Pixel coordinate grounding data:
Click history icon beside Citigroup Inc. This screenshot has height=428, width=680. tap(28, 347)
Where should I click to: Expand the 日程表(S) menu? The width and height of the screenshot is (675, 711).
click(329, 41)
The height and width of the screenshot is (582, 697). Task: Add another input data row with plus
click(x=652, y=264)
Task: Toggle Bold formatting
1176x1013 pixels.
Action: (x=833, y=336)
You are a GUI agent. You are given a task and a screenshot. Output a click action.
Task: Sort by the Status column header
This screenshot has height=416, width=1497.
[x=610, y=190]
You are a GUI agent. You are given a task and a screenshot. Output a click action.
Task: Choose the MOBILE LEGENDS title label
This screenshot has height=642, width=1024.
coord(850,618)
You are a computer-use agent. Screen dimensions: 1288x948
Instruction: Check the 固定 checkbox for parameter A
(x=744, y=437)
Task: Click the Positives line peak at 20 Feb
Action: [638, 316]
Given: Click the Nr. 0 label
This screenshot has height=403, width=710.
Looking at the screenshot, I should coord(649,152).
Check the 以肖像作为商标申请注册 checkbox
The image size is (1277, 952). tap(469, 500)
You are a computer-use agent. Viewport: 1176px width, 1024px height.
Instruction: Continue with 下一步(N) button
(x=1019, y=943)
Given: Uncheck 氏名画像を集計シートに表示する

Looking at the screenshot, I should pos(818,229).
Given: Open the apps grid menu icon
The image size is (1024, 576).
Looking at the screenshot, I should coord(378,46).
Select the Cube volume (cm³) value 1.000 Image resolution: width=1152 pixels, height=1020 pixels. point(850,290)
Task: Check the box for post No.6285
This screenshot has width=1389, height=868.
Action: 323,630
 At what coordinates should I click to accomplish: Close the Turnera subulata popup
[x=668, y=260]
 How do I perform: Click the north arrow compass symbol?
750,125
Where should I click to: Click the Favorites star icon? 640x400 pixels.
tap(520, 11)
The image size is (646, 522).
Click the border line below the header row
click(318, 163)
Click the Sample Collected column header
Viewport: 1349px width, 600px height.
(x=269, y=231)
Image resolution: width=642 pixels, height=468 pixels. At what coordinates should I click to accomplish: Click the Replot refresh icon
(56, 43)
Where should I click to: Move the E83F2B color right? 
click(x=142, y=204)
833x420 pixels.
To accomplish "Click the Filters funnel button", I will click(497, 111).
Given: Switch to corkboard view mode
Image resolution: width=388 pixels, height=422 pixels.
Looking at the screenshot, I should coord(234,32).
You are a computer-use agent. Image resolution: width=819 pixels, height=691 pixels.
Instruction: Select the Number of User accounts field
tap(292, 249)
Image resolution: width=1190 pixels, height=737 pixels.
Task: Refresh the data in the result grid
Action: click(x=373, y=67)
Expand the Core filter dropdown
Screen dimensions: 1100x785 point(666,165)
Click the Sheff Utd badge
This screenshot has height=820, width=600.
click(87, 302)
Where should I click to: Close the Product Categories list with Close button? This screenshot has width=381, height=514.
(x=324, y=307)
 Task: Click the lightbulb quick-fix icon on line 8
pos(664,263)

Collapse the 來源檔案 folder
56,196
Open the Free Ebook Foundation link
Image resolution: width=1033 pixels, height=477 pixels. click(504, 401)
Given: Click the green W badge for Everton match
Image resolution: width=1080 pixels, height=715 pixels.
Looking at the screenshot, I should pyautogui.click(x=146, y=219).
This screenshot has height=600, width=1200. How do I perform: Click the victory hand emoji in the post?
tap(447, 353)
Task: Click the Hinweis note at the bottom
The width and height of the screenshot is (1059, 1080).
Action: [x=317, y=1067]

**Exercise requirements**
When a line in the data above contains the string "badge", copy that line.

**Worked solution**
Click the Sheff Utd badge
Given: Click the green W badge for Everton match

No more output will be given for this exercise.